Let’s start with an appetizer... to begin with, we suggest the legendary herring a’la Bialystok. Or maybe something lighter - salads with Korycin, Narwan or dried cheese, Podlasie mushrooms with horseradish or dried porcini pate will satisfy the tastes of the most demanding gourmets. Time for soup. Of course, we choose borscht – a’la Podlasie with dried mushrooms and cabbage, or Bialystok way - with juicy apples, or maybe mushroom soup, preferably Bialystok honey fungus soup. In summer, be sure to try chlodnik a’la Bialystok served with eggs and potatoes, or Lithuanian borscht with beetroot roots and leaves, and in the most sophisticated version - with the addition of crayfish necks.
Among the main dishes, the unquestioned queen is potato babka, rooted in Jewish cuisine. It was once served with a blot of sour cream, today more often with mushroom or goulash sauce. Another contender for the crown - Kishka, that is, potato stuffing neatly packed in pork bowels and baked in a well-heated oven. It is difficult to find it outside Podlasie. Kartacze, also called cepelinai, derive from the Lithuanian cuisine. Their oblong, oval shape can really bring to mind an airship – zeppelin - flying above Bialystok over 100 years ago. Cepelinai are large dumplings made with pastry containing grated potatoes, formed around a stuffing of chopped meat. They are served doused with fat, crackling and onion. You can also try vegetarian versions with mushroom, cheese or sauerkraut filling. Another noteworthy dish with Lithuanian roots are kaldyny - small dump¬lings made of wheat dough stuffed with meat. Tartar kol-duny are their slightly larger version. Pierekachevnik also originates from the cuisine of Tartars who have been living in Podlasie for centuries. It is an oval, rolled dumpling made of many thin layers of dough layered with beef and mutton stuffing or - in the sweet version – with cheese or apple stuffing.

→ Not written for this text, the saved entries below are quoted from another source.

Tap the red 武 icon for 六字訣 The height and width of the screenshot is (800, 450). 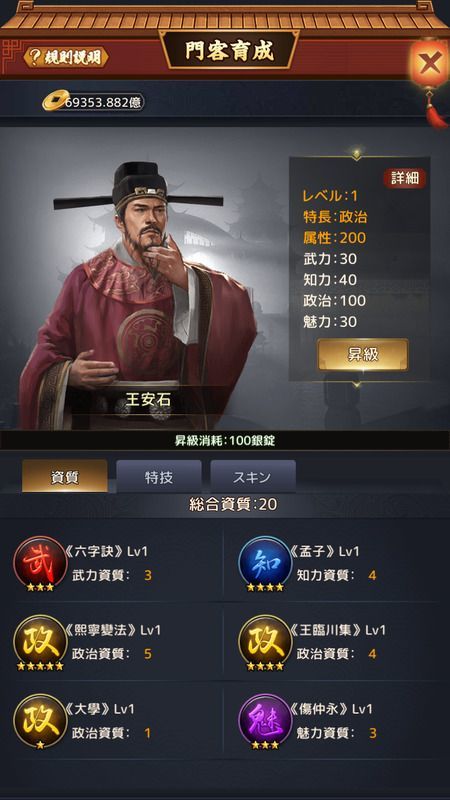[40, 563]
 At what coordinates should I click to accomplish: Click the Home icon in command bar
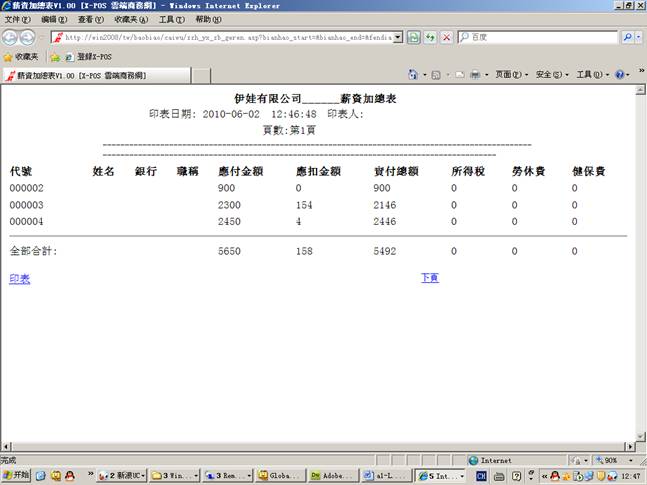(414, 75)
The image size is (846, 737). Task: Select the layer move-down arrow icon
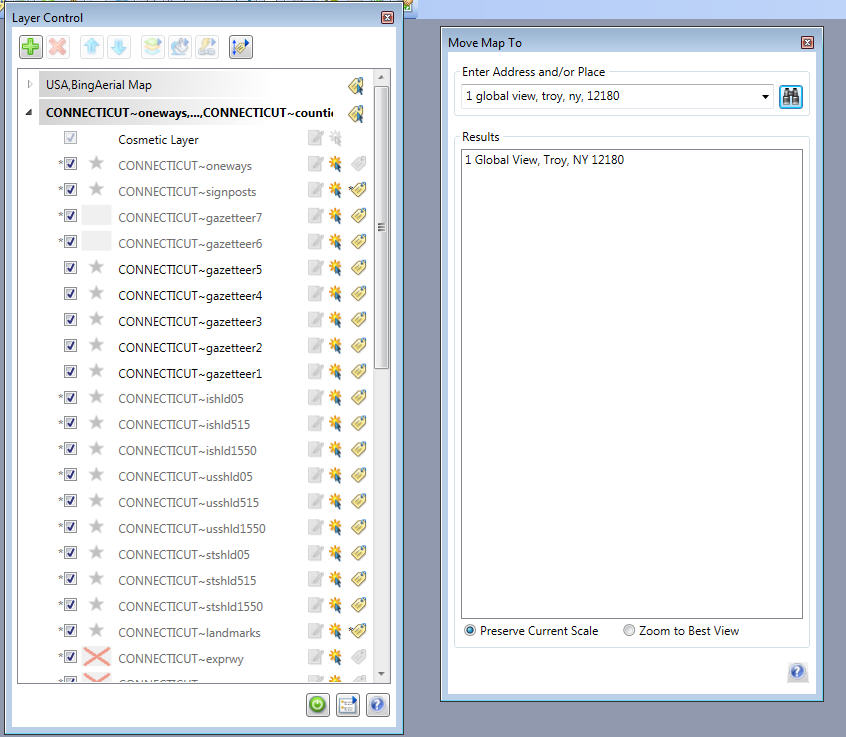pos(119,46)
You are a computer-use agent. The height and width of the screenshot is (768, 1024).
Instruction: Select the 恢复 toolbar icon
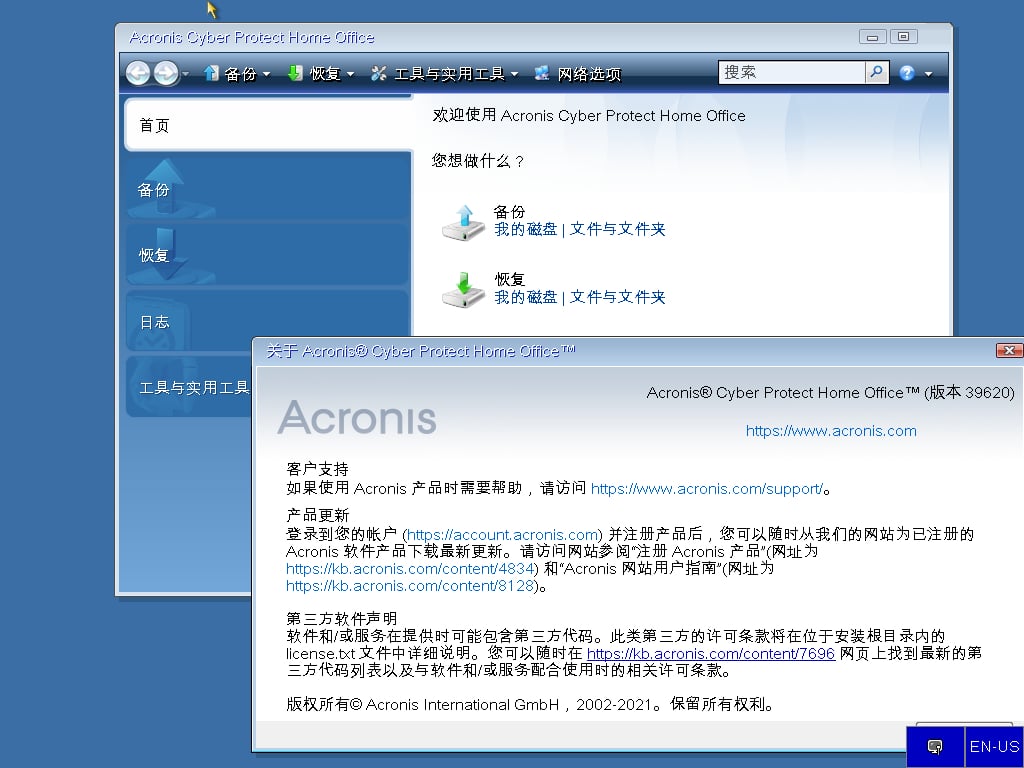click(295, 72)
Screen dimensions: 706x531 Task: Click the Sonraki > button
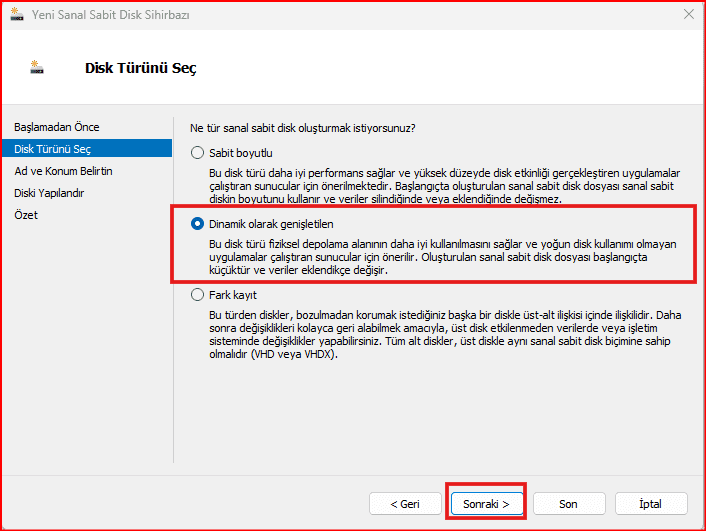487,503
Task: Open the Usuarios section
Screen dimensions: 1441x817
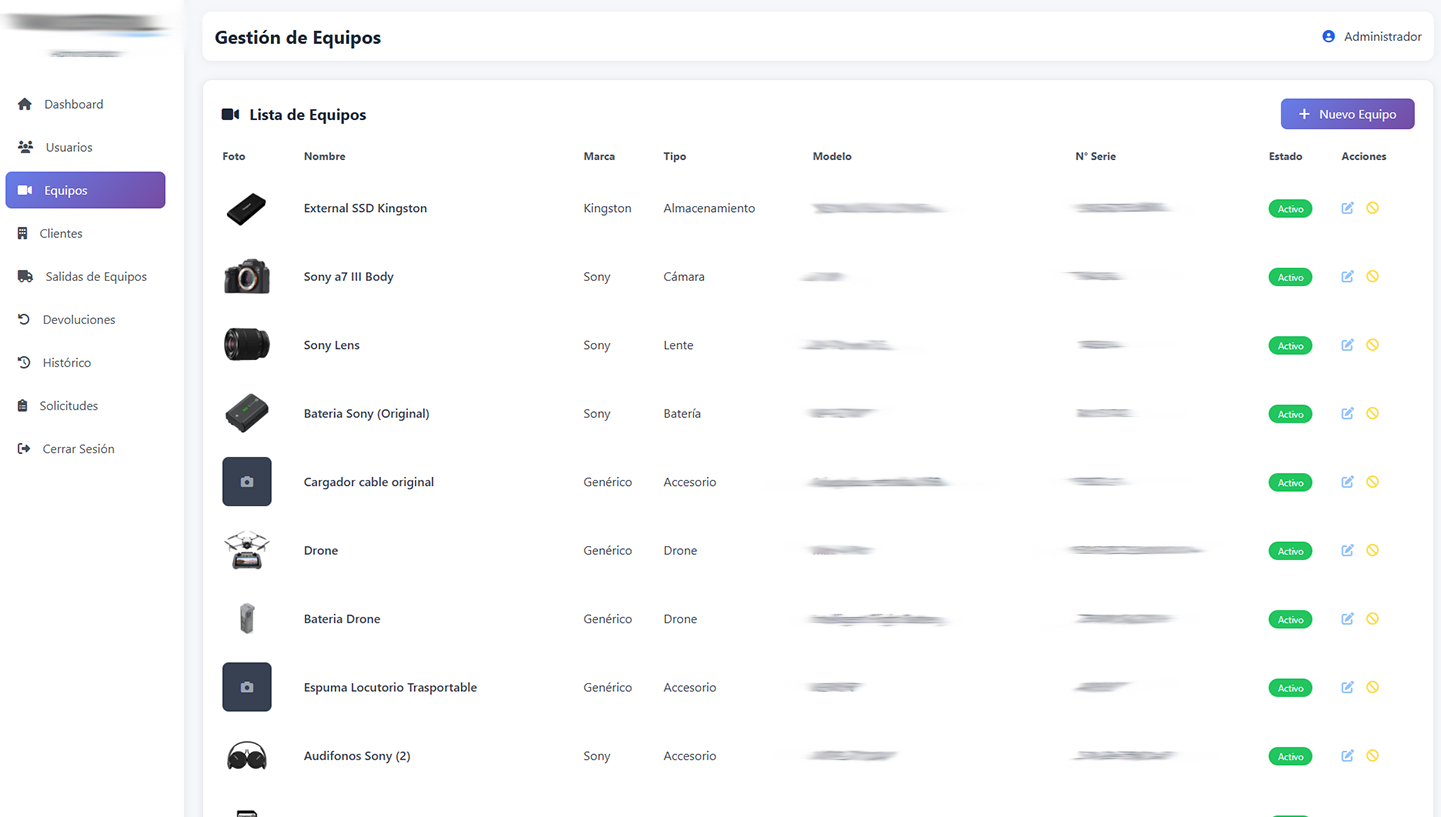Action: [x=24, y=146]
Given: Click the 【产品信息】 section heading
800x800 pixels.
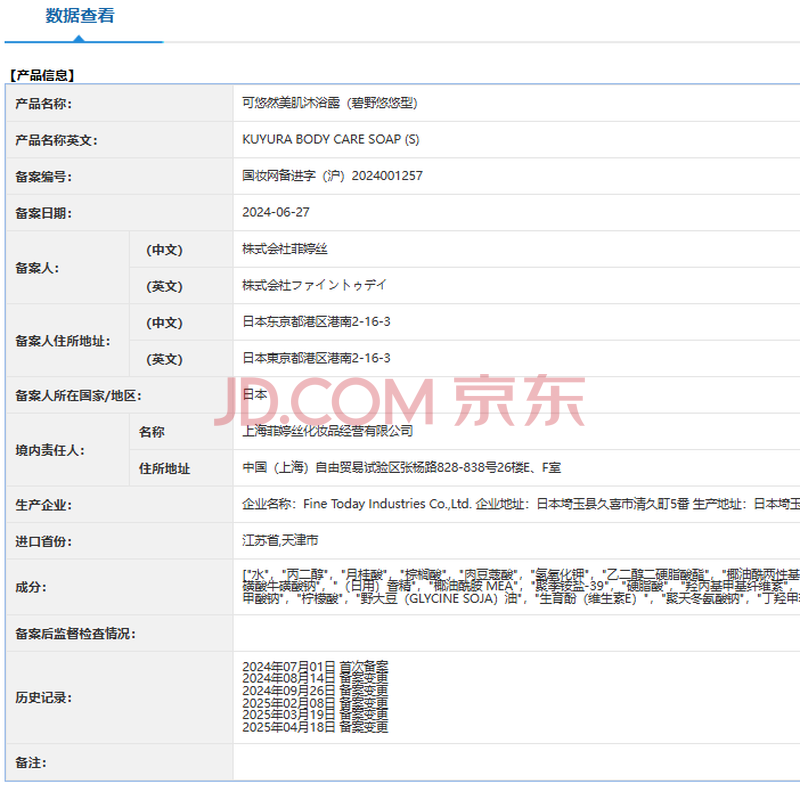Looking at the screenshot, I should [x=42, y=75].
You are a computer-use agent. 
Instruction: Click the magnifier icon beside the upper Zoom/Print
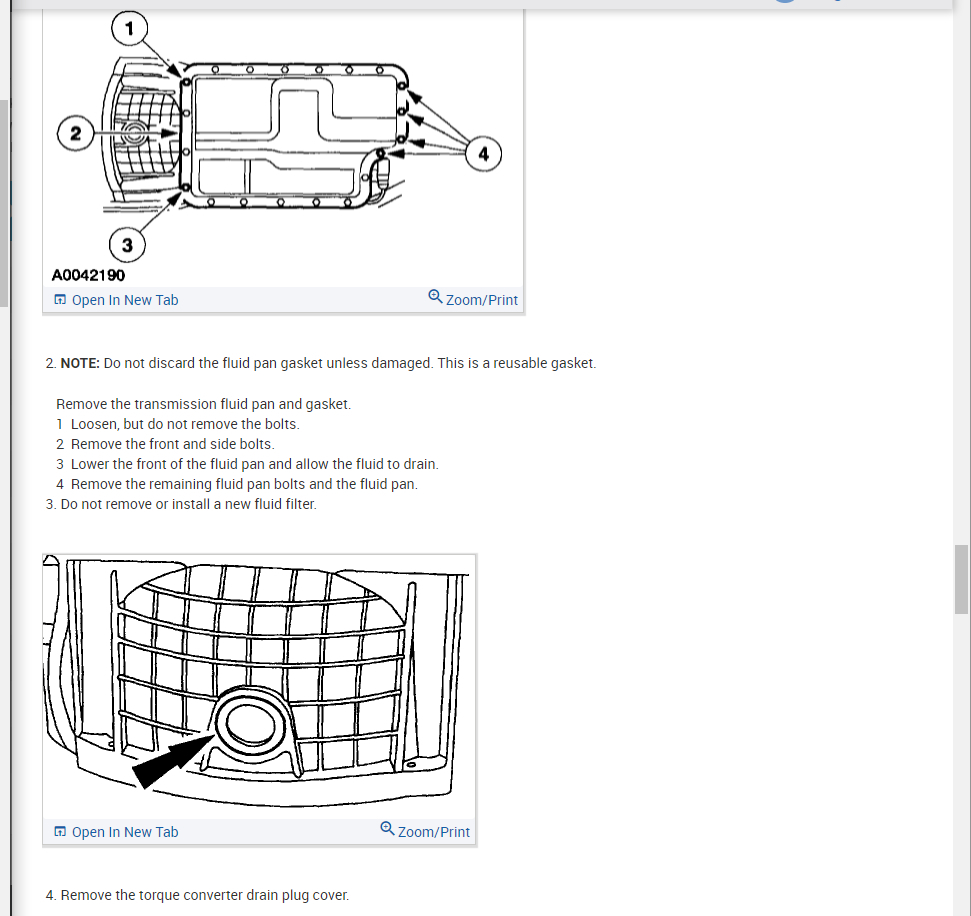pyautogui.click(x=435, y=297)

You must try Podlasie smoked pork and dried lunch meats, especially kindziukas and kumpiak. Traditionally smoked fish are also delicious. They are served with brine-pickled gherkins from barrels immersed in the waters of Narew River, which - as legend has it - delighted Napoleon himself, and sauerkraut made with pickled whole heads of cabbage. And what shall we offer you to drink? Of course, bread kvass or even bread and hops kvass, local craft beers, or maybe something stronger - a shot glass of local moonshine made of grain, nalewka – kind of tincture – made of dog rose (żenicha), hedgenettle (bukwicówka) or zubrovka vodka (made of bison grass). Finally, it is worth mentioning the unique Bialystok buza. This slightly sparkling, cloudy drink of a bright straw-like colour is made on the basis of millet, lemon and sugar. Perfectly refreshes and quenches thirst. It has a sweet and sour taste with a slight hint of raisins and yeast. Buza should be well chilled and served in the company of halva. In 2017, the drink won the first prize in ‘Our Culinary Heritage - Tastes of the Regions’ competition and, since 2018, it has been included in the list of traditional products of the Podlasie Voivodeship kept by the Ministry of Agriculture and Rural Development. You will struggle to find it outside the capital of Podlasie. A recipe for a buza was brought to Bialystok by Macedonians fleeing the war-torn Balkans. The first buzna, or the place where the buza was served, was set up over 100 years ago and, soon after, new ones appeared. In Bialystok of the 1920s and 1930s, it was fashionable to have buza with halva in a Macedonian buzna, visit a Turkish confectionery for a Turkish delight, and another delicious snack was Jewish bialas, i.e. yeast roll with onion and poppy seeds.
For dessert, we serve a golden sękacz, baked slowly on a wooden roller rotating over the fire. The dripping mass creates characteristic knots (Polish: sęki), hence the name of the delicacy. The layers of dough resemble tree rings. This recipe came to Podlasie from nearby Prussia. Mrowisko (anthill) derives from the Lithuanian tradition - a very picturesque baking: a mound made of thin angel wings sprinkled with poppy seeds, raisins and doused with Podlasie honey. It is also worth trying a fluffy marcinek, which consists of several dozens of thin pancakes layered with cream. It used to be served at the Tsar’s court in the Białowieża palace.